Napisano Ponad rok temu
Otwieralem szuflade Shadowem [podwazanie] bo klucz mi ktos zapierdzielil przypadeczkiem
A tak powaznie - zapas mocy chce miec bo LUBIE. No i jeszcze w razie czego, lubie abusowac noze
Napisano Ponad rok temu
O żesz Ty - teraz mi to mówisz :twisted:Wbijalem gwozdzia w sciane skirmishem
Odnośnie topicu - dziabałem na kawałki dla sikorek zamarzniętą słoninę ze skórą,
Green Beratem, używając jako młotka kawałka dechy. Hardcore??
Tym samym GB rąbałem smreki na nosze dla kumpla, który złamał nogę w Beskidzie. Hardcore?
Pzdr.
-wój-
Napisano Ponad rok temu
Napisano Ponad rok temu
Napisano Ponad rok temu
wybor zalezy od zasobnosci portfela i wymagan (prawdziwych bardz "wymyslonych") uzytkownika
Napisano Ponad rok temu
Napisano Ponad rok temu
Napisano Ponad rok temu
Oprocz deliakatnych codziennych czynnosci ktore opisal Piter , z teg oco sobie przypominam to najbardziej zaskoczyl mnie Busse Basic 9 , ktorego po probowaniu roznych narzedzi urzywalem do wyrownywania asfaltu na driveway przed domem , przy pomocy mlotka( tu sie zlitowalam i wybralem gumowy) wyciolem asfalt na dlugosci 8 m , noz poza porysowana powloka i moze straceniem scary sharp kondycji nie pokazal zadnych ubytkow ( i tak jest do dzisiaj)
Napisano Ponad rok temu
Napisano Ponad rok temu
wiec co zrobilem? z braku innych narzedzi wyciagnalem moj noz kuchenny do ciecia chleba (ee.. jakies 4" dlugosci, stal nieznana, producent bodajze Gerlach..) i porabalem nim uralskie drzewka.. male sosenki i inne badziewie o srednicy ok 4cm, ktorego bylo pod dostakiem jako ze drogi w Rosji ida zazwyczaj przez srodek lasu po scieciu ok 5 sztuk i przycieciu ich pod katem dlugosci tak zeby dalo sie je przykleic tasma izolacyjna do (?) resorow pojechalismy dalej..

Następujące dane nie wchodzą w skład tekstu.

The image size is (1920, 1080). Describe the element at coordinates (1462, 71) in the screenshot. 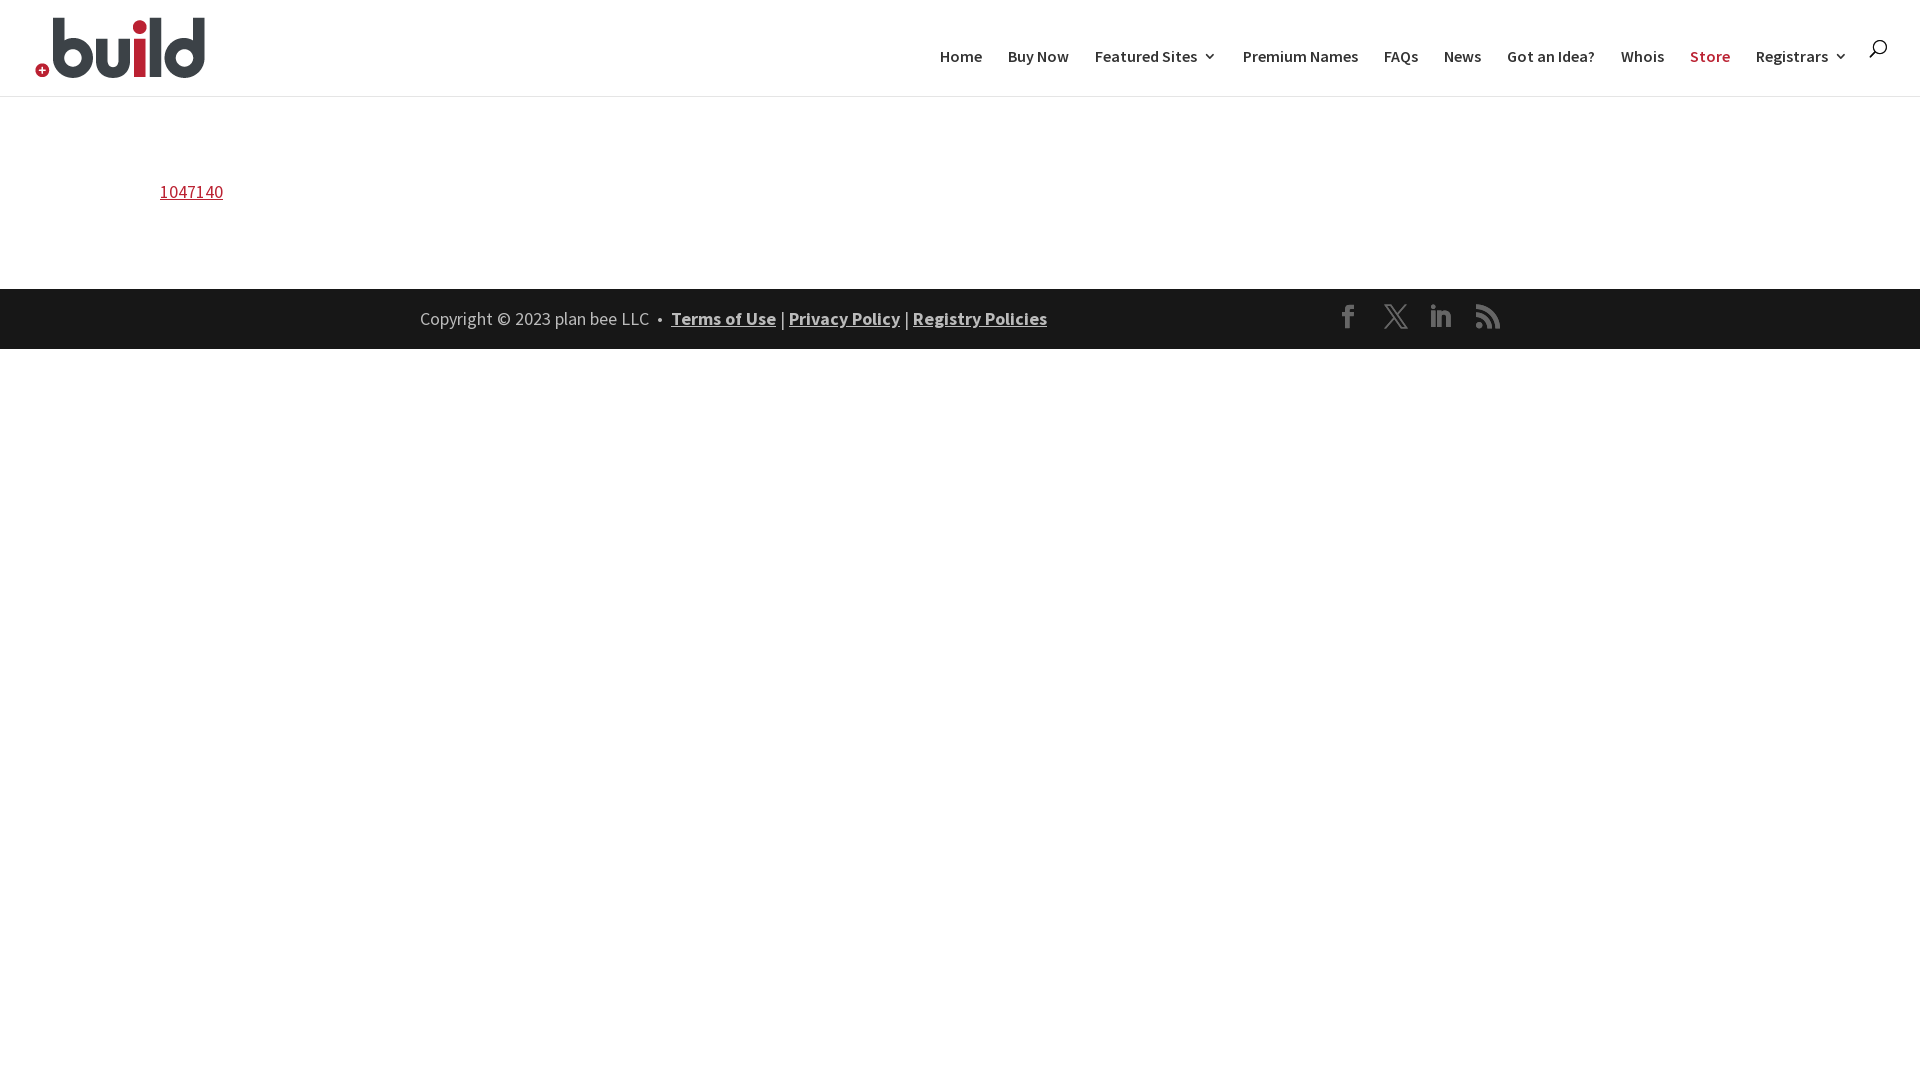

I see `'News'` at that location.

wniosek? do rabania, ciecia itd nie potrzeba "zapasu mocy" ani Mad Doga za 2 000 zl.. wystarczy Gerlach za 30zl..
//edit - jak znajde photke z bakiem wiszacym na tych drzewkach to ja tu wrzuce - widok rewelacyjny
a co do innych hardcorowych zastosowan - kiedys kulem beton moja OSA (tez Gerlach..)
czemu? drzwi nie chcialy sie zamknac w firmie bo robotnicy zle wykonali betonowy prog zalewajac przy okazji dziure w ktora wchodzil trzpień z drzwi.. pare minut roboty - i bylo OK.. czubek troche ucierpial ale po podszlifowaniu go na oselce jest spowrotem taki jak trzeba choc z 2mm krotszy.. OSA - 60zl
i jeszcze jedna historyjka - podwazalem drzwi w piwnicy ta sama OSA - jak rowniez prulem nia blache.. uszczerbkow nie bylo - zadnych wygiec ani szczerb
Napisano Ponad rok temu
Napisano Ponad rok temu
dla porownania - kupilem Kershawa Boa - stal S60V.. wyszczerbil mi sie po 2 dniach uzytkowania (wbilej go w puszcze po piwie jak cialem ja na popielniczke dla gosci..) - kiedy OSA za 1/10 ceny przetrwala kucie betonu, podwazanie drzwi i inne dziwne rzeczy..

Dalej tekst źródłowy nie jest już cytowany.